Bulletin N°514


6 January 2012
Grenoble, France

4 January 2012
Grenoble, France

Dear Colleagues and Friends of CEIMSA,

It was the French historian Marc Bloch, I believe, who in his book Strange Defeat,  (written in 1940, and published posthumously after 1944, following his execution by the Gestapo), wrote of the surreal nature of daily life in Vichy France. People had become caricatures of themselves: during this Fascist period plumbers plumbed; carpenters constructed; salesmen sold; buyers bought; teachers taught; repairmen repaired --and life went on as just as before, if you didn't notice the "incidences" around you which might remind you that fascist policies were being implemented continuously. It was one of those things just "too big to see," but people could only pretended to be normal; their social lives became empty rituals, re-enacting what once had been their vital activities with positive results. (A similar experience of inauthentic behavior was found inside concentration camps, where the Kapo was silently hated and feared.)

British communications professor, Anthony Wilden, has contributed to our understanding of such contradictions (as opposed to mere oppositions). Both verbal and material contradictions, he points out in his book, The Rules Are No Game (1987), involve a leap to a different logical level. The recognition of such a leap can produce a laugh; it can also produce a revolution, bearing in mind that such changes occur collectively and at the local level, or they don’t occur at all . . . .

The verbal contradiction, on the one hand, is illustrated in the joke about the man who announced to his friend that he had recently met a person with a wooden leg named Smith. 
His friend inquired, "What was the name of the other leg?"

A material sort of contradiction, on the other hand, is found in an event in the life of my university friend, Brian Peterson, who studied in graduate school with me at Wisconsin and who was fond of identifying oppositions and resolving contradictions.
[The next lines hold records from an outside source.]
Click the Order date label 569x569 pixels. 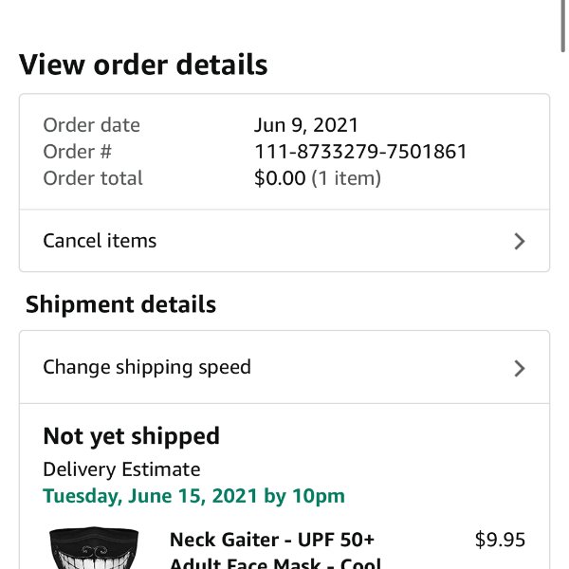(91, 125)

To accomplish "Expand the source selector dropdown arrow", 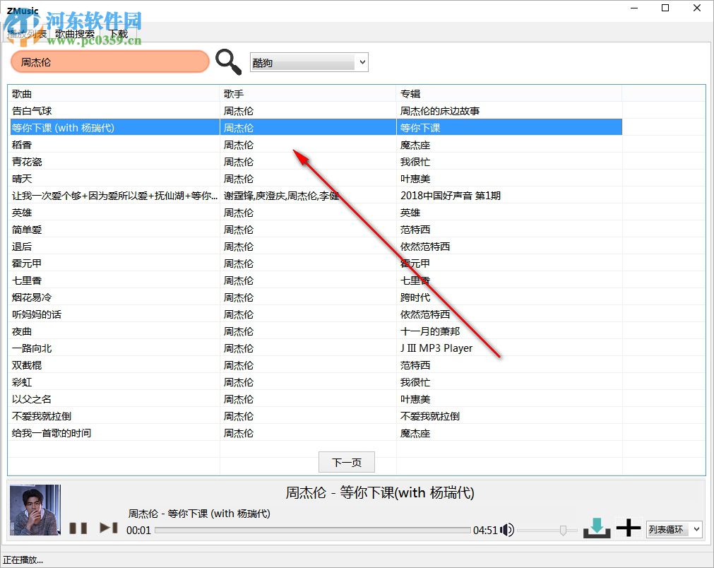I will (362, 62).
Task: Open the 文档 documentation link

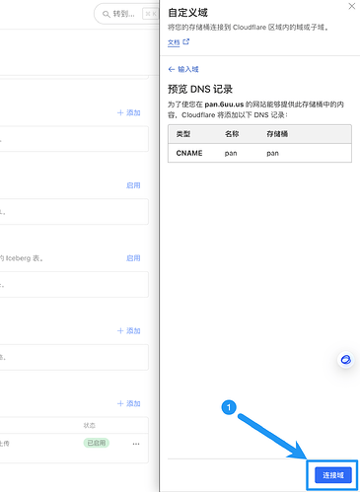Action: [174, 42]
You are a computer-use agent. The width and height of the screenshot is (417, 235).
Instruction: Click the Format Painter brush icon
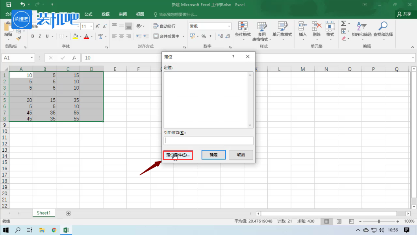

He had grown up in a farming community in Ohio, and he had an artificial leg due to a childhood accident on his father's farm. He was working with his father during corn harvest and stepped into a grinding machine which caught his right leg. Brian's father was determined that his son would grow up like a "normal" child, which in Ohio meant that he would play high school football, despite his handicap. He suffered considerable humiliation for a long time, he told me, but also grew interested in epistemological questions such as the limits of our knowledge of material reality. He studied German and Russian languages and eventually got his Ph.D. in history, with a deep understanding of Hegel, Marx, Soviet Marxism, and his father.

Another father’s advice, some 3000 years ago is recorded on an Egyptian papyrus, which reads:

Put writing in your heart [my son] that you may protect yourself from hard labor of any kind, and be a magistrate of high repute. The scribe is released from all manual tasks; it is he who commands. I have seen the metal worker at his task at the mouth of his furnace, with fingers like a crocodile. He stank worse than fish-spawn. I have not seen a blacksmith on a commission, a founder who goes on an embassy." (cited by Stephen Mason, in A History of the Sciences, 1962, p. 23.)

Often contradictions cannot be avoided; they are usually felt, but seldom are they recognized for what they are. As Henri Lefebvre pointed out in Everyday Life in the Modern World, we are more likely to produce alibis, with the help of caricatures and stereotypes, than cogent analyses of what is actually happening and how it affects us.  In the multiple crises we are now living, not a few of my fellow petit bourgeoisie are attempting to feather their nests, preparing for a very cold winter. Investments in second houses have become fashionable for those who can afford it, with the hope of being able to supplement their monthly incomes with rental property, mostly studios and apartments for students, who seem to be willing to go without meals when it is necessary in order for them to pay their rents . . . .

In an altogether different context, writing about political symbolism and social class consciousness during the French Revolution Lynn Hunt, in her book, Politics, Culture, and Class in the French Revolution (1984), discussed what appropriate description might best fit the new political class of "democratic republicans."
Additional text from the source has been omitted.